Rohrwacher mezcla lo musical operístico y popular de forma eficaz, abriendo con la fabulosa obertura de "L’Orfeo" de Monteverdi, pasando por muchas piezas, dando protagonismo a “Vorrei spiegarvi, oh Dio”, de Mozart, en momentos claves, para cerrar con Battiato. Nos ofrece momentos de emoción, aunque no tan desbordados como en "Lazzaro felice" o "Le Meraviglie"; habla a través de juegos narrativos visuales y singulares; nos deleita con espacios nostálgicos con esos frescos resquebrajados y desconchados o los cargados de historia ancestral que pierden su esplendor acariciando de nuevo lo fantástico al ser quebrantados junto a esa enorme estatua descubierta (un momento con fuerza en la película, muy bello, pero que no cae en sentimentalismos). Y capta a la perfección paisajes irreconciliables como los industriales que conviven con los atávicos en un mismo espacio.

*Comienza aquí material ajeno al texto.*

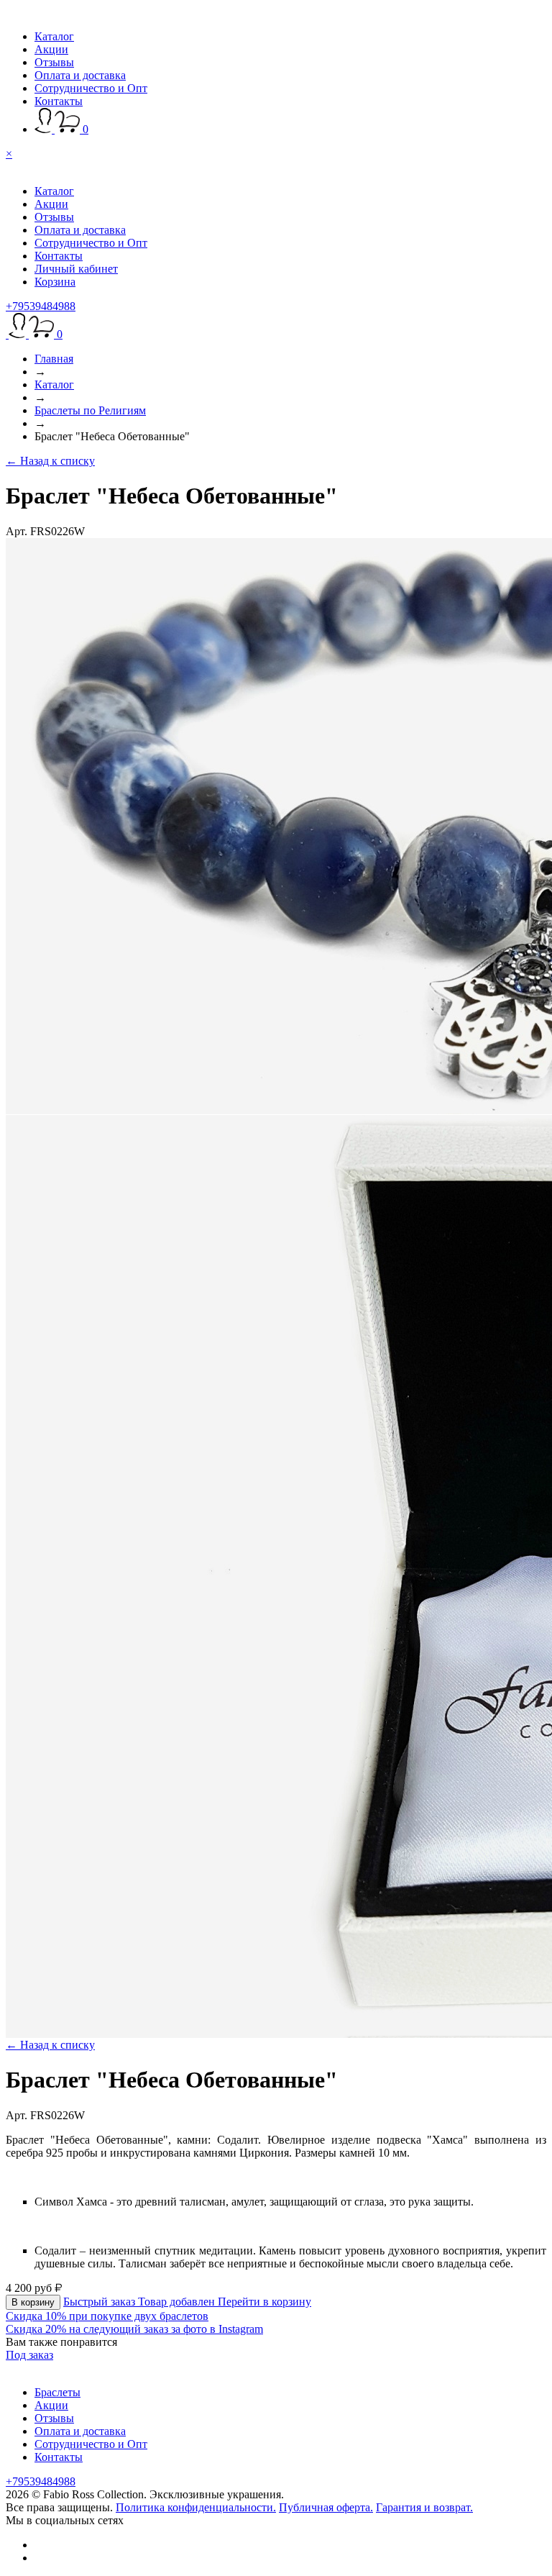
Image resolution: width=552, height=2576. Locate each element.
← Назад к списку (50, 461)
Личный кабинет (76, 269)
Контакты (58, 101)
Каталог (54, 36)
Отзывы (54, 62)
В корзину (33, 2302)
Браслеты (57, 2392)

Vuelve como en sus anteriores películas a su gusto por los mitos, lo coral, personas excéntricas, pero entrañables, espacios misteriosos cargados de intensidad, vitalidad entre el infortunio y añade un elemento más intimista: la pesadumbre del protagonista por la pérdida del amor convirtiéndolo casi en un muerto en vida. Un mercenario de la arqueología desprovisto de pasión, desaliñado, sucio, imposibilitado para ser amado, aunque diferente a sus secuaces, con un toque singular y su gran estatura. Que malvive apartado en una chabola en la periferia de la muralla del pueblo colocándolo la directora en otra posición moral; persiguiendo su ambición constantemente insatisfecha, intentando ver la cara de Beniamina (la actriz de “Corpo celeste”) en cada hallazgo entrelazando traumas y presente, sumido en ensoñaciones, con ese reiterado hilo rojo que le conduce a su quimera, el que une dos mundos en la escena final. Cada cual busca la suya, unos en la dignidad, otros en la supervivencia, otros en la ambición como la organización “Spartaco” (Alba Rohrwacher en un poderoso rol) bajo una maquinaria imposible de parar.